- Poster presentation
- Open Access
Effect of intravenous immunoglobulin in critically ill adult patients with sepsis: a meta-analysis
© BioMed Central Ltd 2006
- Published: 21 March 2006
- Randomized Control Trial
- Septic Shock
- Severe Sepsis
- Eligibility Criterion
Intravenous immunoglobulin therapy has been proposed as an adjuvant treatment for sepsis. Yet the benefit of the therapy remains unclear. Furthermore, its use is not currently recommended.
To evaluate the effect of polyclonal intravenous immunoglobulin therapy on mortality in critically ill adult patients with sepsis.

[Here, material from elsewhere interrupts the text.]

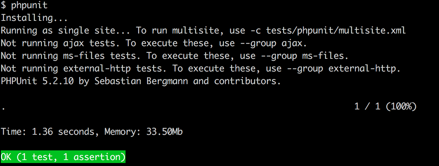Screen dimensions: 439x166
Task: Click the Installing... output line
Action: coord(35,18)
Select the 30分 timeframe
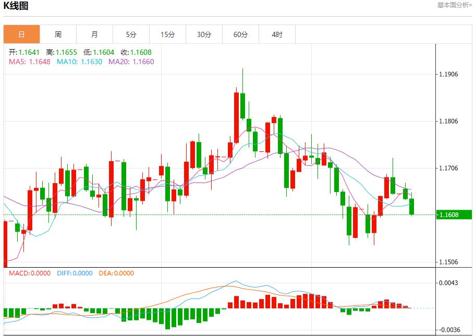The width and height of the screenshot is (475, 336). (x=204, y=33)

Medline (1966-September 2005) and the Cochrane Register of Controlled Trials (September 2005).
All randomized controlled trials of polyclonal intravenous immunoglobulin therapy with a placebo comparison or no intervention during the course of sepsis, severe sepsis or septic shock in critically ill adult patients. No restriction was made for language or type of publication.
Data were independently extracted by two investigators using a standardized form.

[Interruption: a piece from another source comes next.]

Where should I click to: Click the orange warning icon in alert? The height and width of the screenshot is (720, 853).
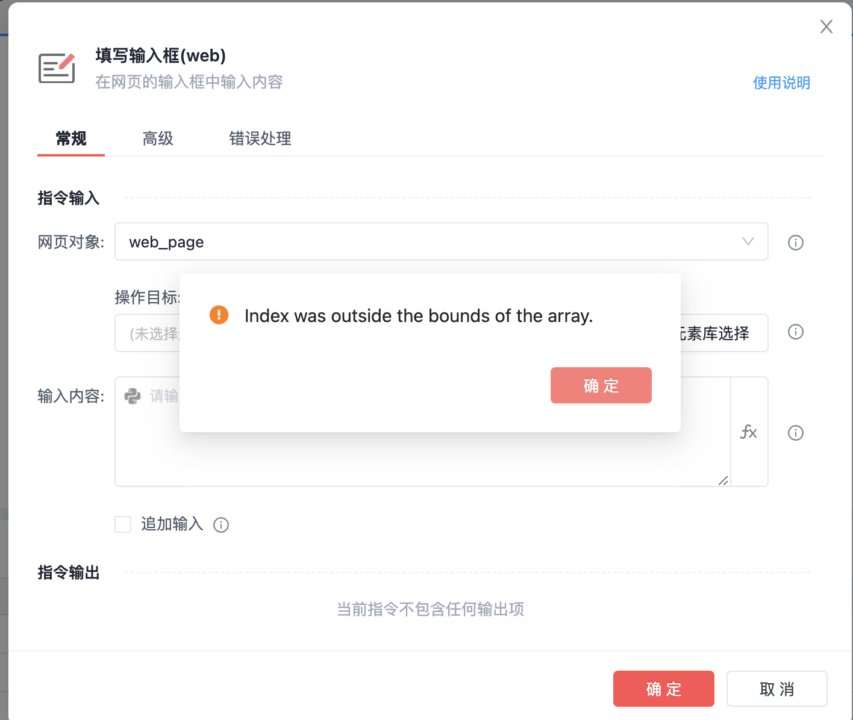click(x=219, y=315)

The literature search identified 4462 articles, of which 32 were deemed potentially eligible. Nineteen trials (n = 2415) met eligibility criteria and were included in the analysis. Polyclonal intravenous immunoglobulin therapy was associated with an overall survival benefit (risk ratio [RR] = 0.72, 95% confidence interval [CI], 0.59–0.88) compared with placebo or no intervention. The number needed to treat was 10 [95% CI: 4–16]. In sensitivity analyses, we documented improved survival when the analysis was limited to published and peer-reviewed trials (RR = 0.69, 95% CI, 0.55–0.87) (16 trials, n = 1659) and blinded trials (RR = 0.61, 95% CI, 0.40–0.93) (seven trials, n = 896). A dosage regimen higher than 1 g/kg and a duration of therapy longer than 2 days were strongly associated with this survival benefit.
We observed a survival benefit with the use of polyclonal intravenous immunoglobulin therapy in sepsis compared with placebo or no intervention. The magnitude of the benefit is advantageously comparable with activated protein C. Because of methodological limitations of the current literature, a large randomized controlled trial of this therapy is recommended.